The women's 100 metre freestyle was a swimming event held as part of the swimming at the 1920 Summer Olympics programme. It was the second appearance of the event, which was one of the two women's events held in 1912.

A total of 19 swimmers from nine nations competed in the event, which was held on Monday, August 23 and on Wednesday, August 25, 1920.

==Records==

These were the standing world and Olympic records (in minutes) prior to the 1920 Summer Olympics.

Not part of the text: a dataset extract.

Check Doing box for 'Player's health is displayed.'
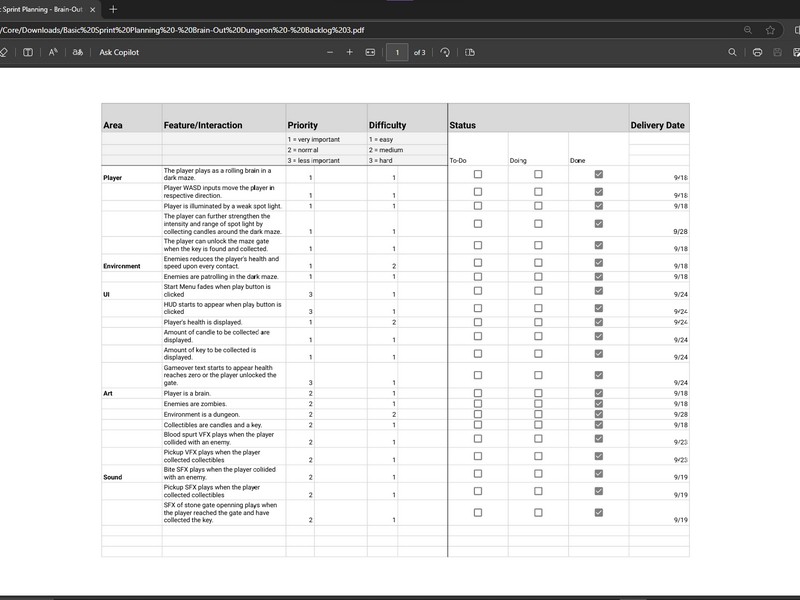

| World record | 1:16.2 | AUS Fanny Durack | Sydney (AUS) | February 6, 1915 |
| Olympic record | 1:19.8 | AUS Fanny Durack | Stockholm (SWE) | July 11, 1912 |

Frances Schroth broke the Olympic record in the first semifinal with a time of 1 minute 18.0 seconds. Ethelda Bleibtrey broke the world record in the third semifinal with 1 minute 14.4 seconds and lowered her own new record again in the final with 1 minute 13.6 seconds.

==Results==

===Semifinals===

Monday, August 23, 1920: The fastest two in each semi-final and the fastest third-placed from across the semi-finals advanced.

Semifinal 1

| Place | Swimmer | Time | Qual. |
|---|---|---|---|
| 1 | Frances Schroth (USA) | 1:18.0 | Q OR |
| 2 | Charlotte Boyle (USA) | 1:20.4 | Q |
| 3 | Rie Beisenherz (NED) | 1:22.6 |  |
| 4 | Yvonne Degraine (FRA) |  |  |
| 5 | Aina Berg (SWE) |  |  |
| 6 | Lillian Birkenhead (GBR) |  |  |

Semifinal 2

| Place | Swimmer | Time | Qual. |
|---|---|---|---|
| 1 | Irene Guest (USA) | 1:18.8 | Q |
| 2 | Constance Jeans (GBR) | 1:20.8 | Q |
| 3 | Violet Walrond (NZL) | 1:21.4 | q |
| 4 | Germaine Van Dievoet (BEL) |  |  |
| 5 | Suzanne Wurtz (FRA) |  |  |
| 6 | Carin Nilsson (SWE) |  |  |
| 7 | Charlotte Radcliffe (GBR) |  |  |

Semifinal 3

| Place | Swimmer | Time | Qual. |
|---|---|---|---|
| 1 | Ethelda Bleibtrey (USA) | 1:14.4 | Q WR |
| 2 | Jane Gylling (SWE) | 1:25.6 | Q |
| 3 | Grace McKenzie (GBR) | 1:27.4 |  |
| 4 | Ernestine Lebrun (FRA) |  |  |
| 5 | Blanche Nash (RSA) |  |  |
| 6 | Lily Beaurepaire (AUS) |  |  |

===Final===

Wednesday, August 25, 1920:

| Place | Swimmer | Time |
|---|---|---|
| 1 | Ethelda Bleibtrey (USA) | 1:13.6 WR |
| 2 | Irene Guest (USA) | 1:17.0 |
| 3 | Frances Schroth (USA) | 1:17.2 |
| 4 | Constance Jeans (GBR) | 1:22.8 |
| 5 | Violet Walrond (NZL) |  |
| 6 | Jane Gylling (SWE) |  |
| — | Charlotte Boyle (USA) | DNF |

==Notes==
- Belgium Olympic Committee (1957). "Olympic Games Antwerp 1920: Official Report"
- Wudarski, Pawel (1999). "Wyniki Igrzysk Olimpijskich"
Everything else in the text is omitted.